[Opening Given records section]

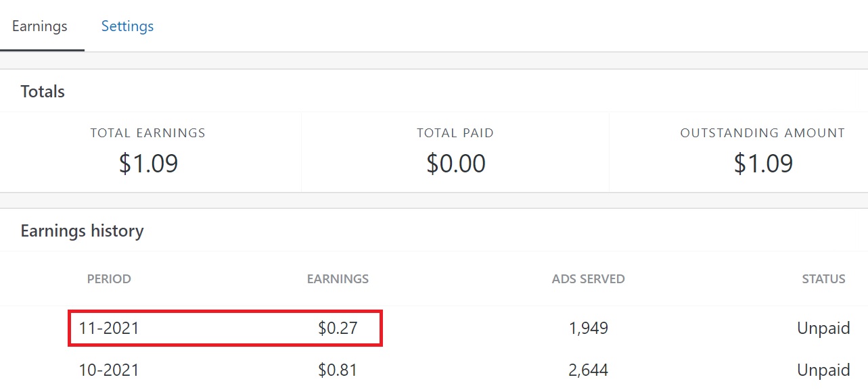Click Unpaid status for 10-2021
Screen dimensions: 868x390
[x=823, y=370]

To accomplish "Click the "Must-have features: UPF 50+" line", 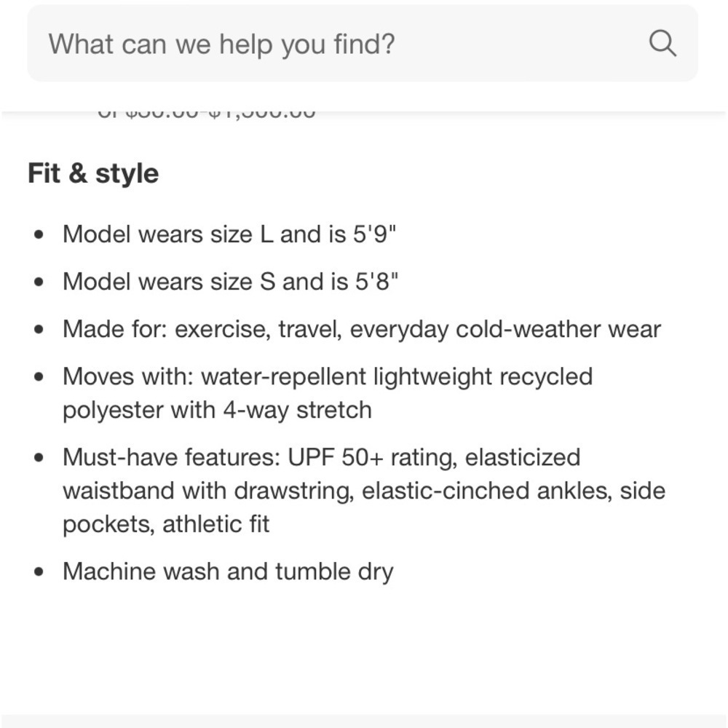I will coord(321,457).
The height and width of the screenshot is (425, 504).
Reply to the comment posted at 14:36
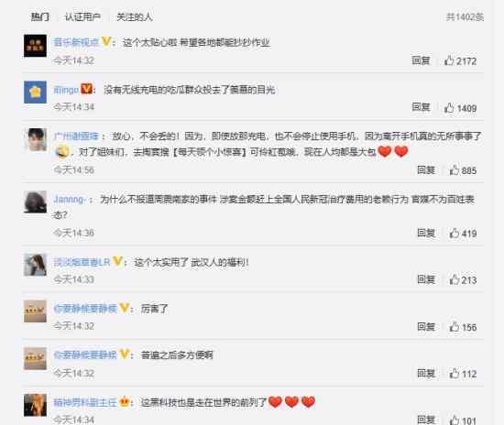426,233
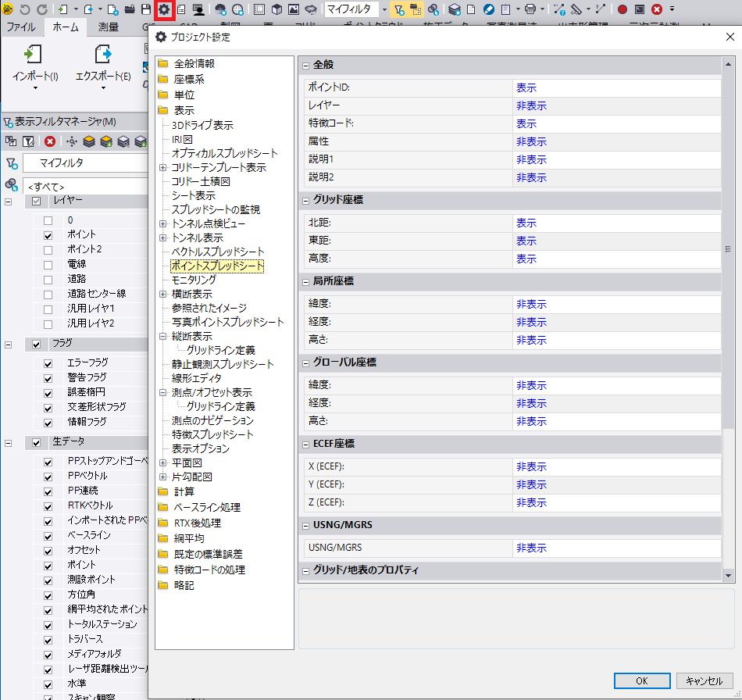Open the マイフィルタ dropdown in top toolbar
742x700 pixels.
pyautogui.click(x=383, y=9)
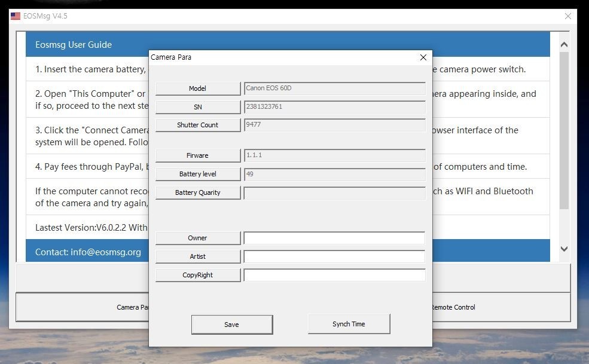The image size is (589, 364).
Task: Select the CopyRight input box
Action: pos(334,275)
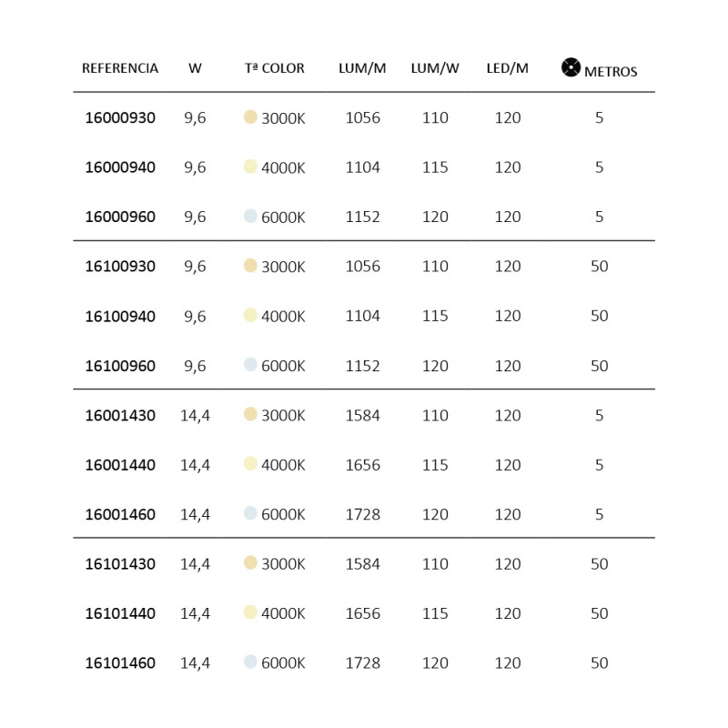This screenshot has height=728, width=728.
Task: Select reference number 16000930
Action: coord(120,117)
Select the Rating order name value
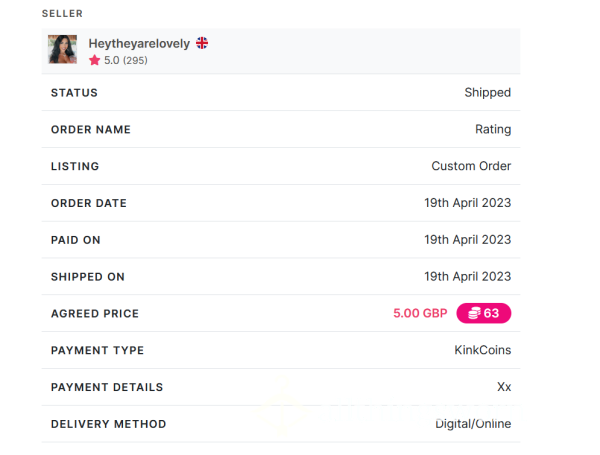The height and width of the screenshot is (455, 600). pyautogui.click(x=493, y=129)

[Closing Given records section]

Keep the pictures out of your answer, which should be the lines from the one with "Reply to the comment posted at 14:36" through the final line of the data, copied exactly.

Reply to the comment posted at 14:36
426,233
Open the マイフィルタ dropdown in top toolbar
742x700 pixels.
pyautogui.click(x=383, y=9)
The image size is (589, 364).
Task: Select the CopyRight input box
Action: pos(334,275)
This screenshot has height=728, width=728.
Task: Select reference number 16000930
Action: coord(120,117)
Select the Rating order name value
The height and width of the screenshot is (455, 600). pyautogui.click(x=493, y=129)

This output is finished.